← HFT
Research

Simulation & Backtesting

Methodology

HFT simulation requires tick-level or order-book data replay rather than daily OHLCV bars. Historical tick data is replayed in chronological order, with configurable latency, queue position modeling, and fill assumptions (passive vs aggressive).

Key simulation parameters include round-trip latency, maker/taker fee structure, and queue position at the time of order submission. Survivorship bias and data quality are critical considerations when sourcing historical tick data.

This section dives into a niche but decisive problem: realistic passive-fill simulation. Most HFT backtests fail because they model alpha well but model queue dynamics poorly. If your fill model is optimistic, every downstream result looks better than reality.

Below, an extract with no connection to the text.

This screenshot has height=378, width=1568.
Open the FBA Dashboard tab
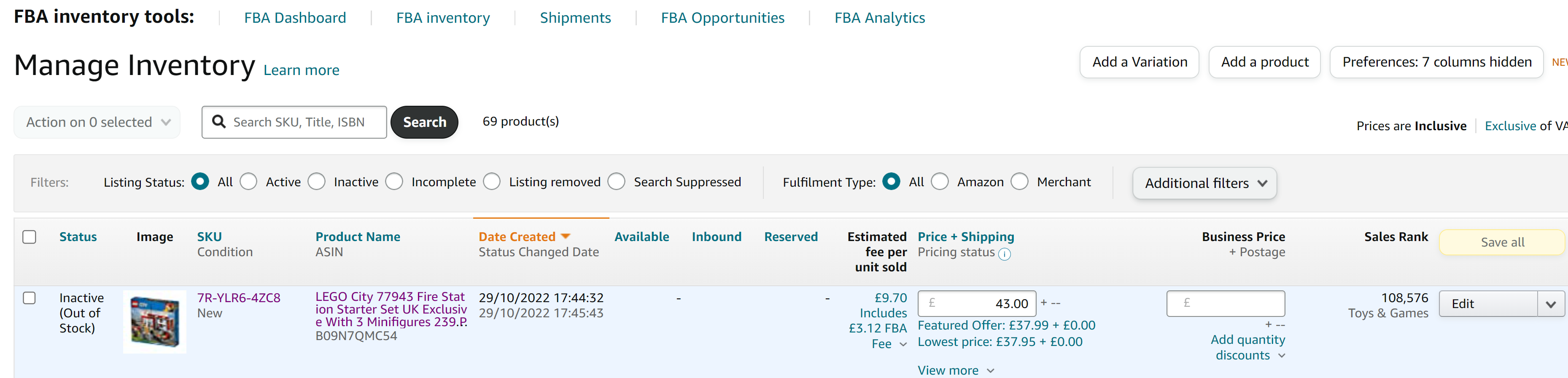295,18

Research objective: estimate fill hazard, not just fill ratio

Instead of asking "did this order fill?", ask "what is the instantaneous hazard of fill given queue state and flow?" That turns simulation into a conditional survival problem:

h(t | x) = lim(dt -> 0) P(fill in [t, t+dt] | not filled by t, x) / dt

Here `x` includes queue-ahead size, short-horizon OFI, spread regime, and local trade intensity. This model naturally captures why two orders at same price can have very different outcomes.

Event-driven replay with queue state vectors

In each replay step, we maintain a queue-state vector for every working order:

  • Q_ahead: estimated visible queue ahead at placement
  • dQ_trade: queue consumed by aggressive trades at level
  • dQ_cancel: queue reduction from cancellations ahead
  • dQ_insert: new same-price arrivals that reduce priority

Order fill progression then follows:

Q_ahead(t+1) = Q_ahead(t) - dQ_trade - dQ_cancel + dQ_insert

Fill is triggered when `Q_ahead <= 0` with venue-consistent timing and ack-latency constraints.

Calibration workflow from historical data

A practical calibration pipeline for this niche problem:

  1. Collect order-level outcomes with timestamps and queue context features
  2. Bucket by spread state, volatility state, and time-of-day regime
  3. Fit hazard or discrete-time fill-probability model per bucket
  4. Validate calibration drift using rolling out-of-sample windows

This avoids one global model that silently underfits open/close behavior and overfits midday calm.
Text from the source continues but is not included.